What I ended up with is a book that’s been on my shelf for almost a year now – When They Call You A Terrorist: A Black Lives Matter Memoir by Patrisse Khan-Cullors and asha bandele (link is to the title at Shelf Life Books). Khan-Cullors is one of the founders of the Black Lives Matter movement, and her description of the criminalization of Black bodies and the constant intrusion of violent policing into Black lives is both riveting and heartbreaking.
None of what she’s sharing in this book is new information – communities of colour, including Black, Brown and Indigenous communities, as well as trans communities, disabled communities, and so many other marginalized communities who face state violence, have been speaking about this violence for generations. She evokes the long history of criminalization, from the “war on drugs and gangs” (which was always, and was intentionally, a war on communities of colour), to the labeling of young Black men as “superpredators” and the fracturing of Black families that results from mass incarceration and welfare laws that penalize mothers for having a man present in the household even if together their income is still far below the poverty line. One of the incredible strengths of the book is how Khan-Cullors tells the deeply personal story of her own life, and the lives of her family members (both biological and chosen), and also ties this story into the broader story of the system within which they live and love and organize.

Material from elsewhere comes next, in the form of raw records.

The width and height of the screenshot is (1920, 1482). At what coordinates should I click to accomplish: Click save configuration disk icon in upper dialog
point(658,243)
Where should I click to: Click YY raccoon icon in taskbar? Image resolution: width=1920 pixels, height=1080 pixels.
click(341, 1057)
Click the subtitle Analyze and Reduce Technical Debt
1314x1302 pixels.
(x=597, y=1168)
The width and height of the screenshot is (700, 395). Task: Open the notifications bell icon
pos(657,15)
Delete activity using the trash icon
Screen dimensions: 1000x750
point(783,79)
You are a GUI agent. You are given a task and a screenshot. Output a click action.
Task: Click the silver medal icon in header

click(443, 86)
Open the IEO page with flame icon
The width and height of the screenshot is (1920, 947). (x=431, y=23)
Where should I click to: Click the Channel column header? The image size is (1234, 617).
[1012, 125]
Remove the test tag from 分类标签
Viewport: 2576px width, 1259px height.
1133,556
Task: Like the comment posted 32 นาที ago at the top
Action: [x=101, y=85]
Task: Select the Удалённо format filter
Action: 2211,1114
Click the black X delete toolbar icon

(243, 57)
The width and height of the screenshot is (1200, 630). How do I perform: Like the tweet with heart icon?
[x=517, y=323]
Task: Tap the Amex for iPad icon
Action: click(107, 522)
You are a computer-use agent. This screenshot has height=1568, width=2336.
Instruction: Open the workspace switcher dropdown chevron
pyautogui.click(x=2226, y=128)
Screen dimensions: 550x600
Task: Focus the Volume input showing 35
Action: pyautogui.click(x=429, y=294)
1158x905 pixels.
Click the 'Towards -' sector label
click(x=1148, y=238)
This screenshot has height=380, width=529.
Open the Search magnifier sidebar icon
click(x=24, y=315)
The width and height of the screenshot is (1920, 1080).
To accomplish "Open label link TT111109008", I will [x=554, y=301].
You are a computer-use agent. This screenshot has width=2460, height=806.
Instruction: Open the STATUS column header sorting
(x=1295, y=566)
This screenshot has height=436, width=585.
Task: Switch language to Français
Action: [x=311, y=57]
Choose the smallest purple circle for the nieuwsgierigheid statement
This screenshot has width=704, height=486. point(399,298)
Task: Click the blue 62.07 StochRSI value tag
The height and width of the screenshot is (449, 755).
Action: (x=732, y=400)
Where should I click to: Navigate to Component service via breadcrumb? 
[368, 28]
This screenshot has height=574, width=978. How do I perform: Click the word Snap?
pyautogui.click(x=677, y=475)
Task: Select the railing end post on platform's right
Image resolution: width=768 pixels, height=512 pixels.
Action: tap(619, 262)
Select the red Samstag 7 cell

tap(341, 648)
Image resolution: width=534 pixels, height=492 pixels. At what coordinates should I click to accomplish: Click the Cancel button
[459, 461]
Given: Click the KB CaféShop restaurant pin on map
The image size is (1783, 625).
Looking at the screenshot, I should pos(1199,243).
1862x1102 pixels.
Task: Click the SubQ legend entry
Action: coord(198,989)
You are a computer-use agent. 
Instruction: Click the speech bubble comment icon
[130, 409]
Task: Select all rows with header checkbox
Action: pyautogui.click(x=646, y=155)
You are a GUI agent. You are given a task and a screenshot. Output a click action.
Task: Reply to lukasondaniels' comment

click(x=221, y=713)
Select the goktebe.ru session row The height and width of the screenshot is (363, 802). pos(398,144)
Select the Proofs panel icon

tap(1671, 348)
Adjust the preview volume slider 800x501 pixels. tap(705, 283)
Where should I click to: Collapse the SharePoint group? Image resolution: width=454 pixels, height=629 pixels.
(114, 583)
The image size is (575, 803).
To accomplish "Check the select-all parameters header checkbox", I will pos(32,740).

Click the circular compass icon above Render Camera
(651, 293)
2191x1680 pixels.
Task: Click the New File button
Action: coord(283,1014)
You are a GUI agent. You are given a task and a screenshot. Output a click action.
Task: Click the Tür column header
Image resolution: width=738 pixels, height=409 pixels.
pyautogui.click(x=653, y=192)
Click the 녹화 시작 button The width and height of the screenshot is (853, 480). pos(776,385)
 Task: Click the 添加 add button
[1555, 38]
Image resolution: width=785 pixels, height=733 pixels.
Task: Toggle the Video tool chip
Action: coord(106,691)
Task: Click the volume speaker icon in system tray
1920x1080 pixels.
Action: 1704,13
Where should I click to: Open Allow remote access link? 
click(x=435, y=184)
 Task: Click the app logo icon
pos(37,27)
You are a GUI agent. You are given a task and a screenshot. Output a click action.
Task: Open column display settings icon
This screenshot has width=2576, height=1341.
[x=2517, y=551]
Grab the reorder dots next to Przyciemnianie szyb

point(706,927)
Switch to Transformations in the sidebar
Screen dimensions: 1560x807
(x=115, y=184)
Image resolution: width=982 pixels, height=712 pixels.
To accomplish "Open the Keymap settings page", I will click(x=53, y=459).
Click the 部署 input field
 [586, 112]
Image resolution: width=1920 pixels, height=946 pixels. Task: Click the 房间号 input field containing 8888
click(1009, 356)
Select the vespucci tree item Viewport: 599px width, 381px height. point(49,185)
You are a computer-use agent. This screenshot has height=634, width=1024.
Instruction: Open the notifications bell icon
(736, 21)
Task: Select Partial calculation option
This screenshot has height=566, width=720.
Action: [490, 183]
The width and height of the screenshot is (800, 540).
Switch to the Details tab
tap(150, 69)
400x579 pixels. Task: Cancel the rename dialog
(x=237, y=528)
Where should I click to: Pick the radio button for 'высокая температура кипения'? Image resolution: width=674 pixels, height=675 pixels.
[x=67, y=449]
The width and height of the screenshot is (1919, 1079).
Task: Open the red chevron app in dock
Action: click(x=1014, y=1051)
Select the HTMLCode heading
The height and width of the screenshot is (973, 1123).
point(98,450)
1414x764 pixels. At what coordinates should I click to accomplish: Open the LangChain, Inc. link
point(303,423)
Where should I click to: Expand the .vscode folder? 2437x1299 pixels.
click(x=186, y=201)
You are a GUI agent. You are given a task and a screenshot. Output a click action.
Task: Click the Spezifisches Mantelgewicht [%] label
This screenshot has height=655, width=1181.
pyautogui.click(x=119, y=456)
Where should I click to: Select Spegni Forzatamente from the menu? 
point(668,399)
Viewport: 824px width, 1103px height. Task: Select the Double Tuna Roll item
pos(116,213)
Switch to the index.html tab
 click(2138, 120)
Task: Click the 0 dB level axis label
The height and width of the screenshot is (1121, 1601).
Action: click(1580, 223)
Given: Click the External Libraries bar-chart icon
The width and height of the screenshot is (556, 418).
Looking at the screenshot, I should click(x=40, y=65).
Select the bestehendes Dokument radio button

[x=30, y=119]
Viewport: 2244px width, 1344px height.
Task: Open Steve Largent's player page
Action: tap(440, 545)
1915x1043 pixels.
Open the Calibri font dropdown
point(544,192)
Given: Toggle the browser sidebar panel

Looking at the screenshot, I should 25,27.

And the discussion of organizing is nuanced and multi-storied. She demonstrates how her communities are tied to long legacies of anti-oppressive action, and about the impact of under-funding and lack of structural support that is countered by an incredible wealth of community support and care. This book provides a glimpse into what collective action and a commitment to community care might mean, not only on a social level but also within intimate relationships. One of the most moving recurring themes in the book is the role of the extended community in supporting and caring for individuals within relationship, including restorative justice practices that allow relationships to transform and heal after a breakup, or following injustice within the relationship.
She also talks about the lasting impact of the Black Panthers and their community-focused actions, such as starting school breakfast programs. The Black Panthers were speaking out about racist police violence decades ago, and the work of Black Lives Matter builds on this legacy. It has been generations of work, collective action directed at addressing state violence, and the ongoing effects of slavery and racism in the lives of Black Americans (and, as she points out, Black Canadians also). Despite the fact that this isn’t new, it is necessary to pay attention to it. It’s easy for white folks (like me) to let it slip from sight, because our white supremacist and racist culture makes it so easy to look away. Khan-Cullors tells the story in a way that highlights the persistence of this state violence and the many ways in which Black bodies are policed and dehumanized, but that doesn’t contribute to thin stories of Black lives – the book tells the story of a long history of violence, but it also tells the story of a long history of resistance. The book is full of descriptions of her communities existing peacefully within their own contexts, building collaborative and restorative collectives and families, and having violence thrust into their lives. The violence is present throughout the book, but so are the stories of love, joy, companionship, and resourcefulness within her communities.
It is a book that is both joyful and angry.
I’m really glad I switched books, and I’m glad I made the original mistake because it forced me to seriously consider the boundaries and contours of what constitutes “non-violent true crime.”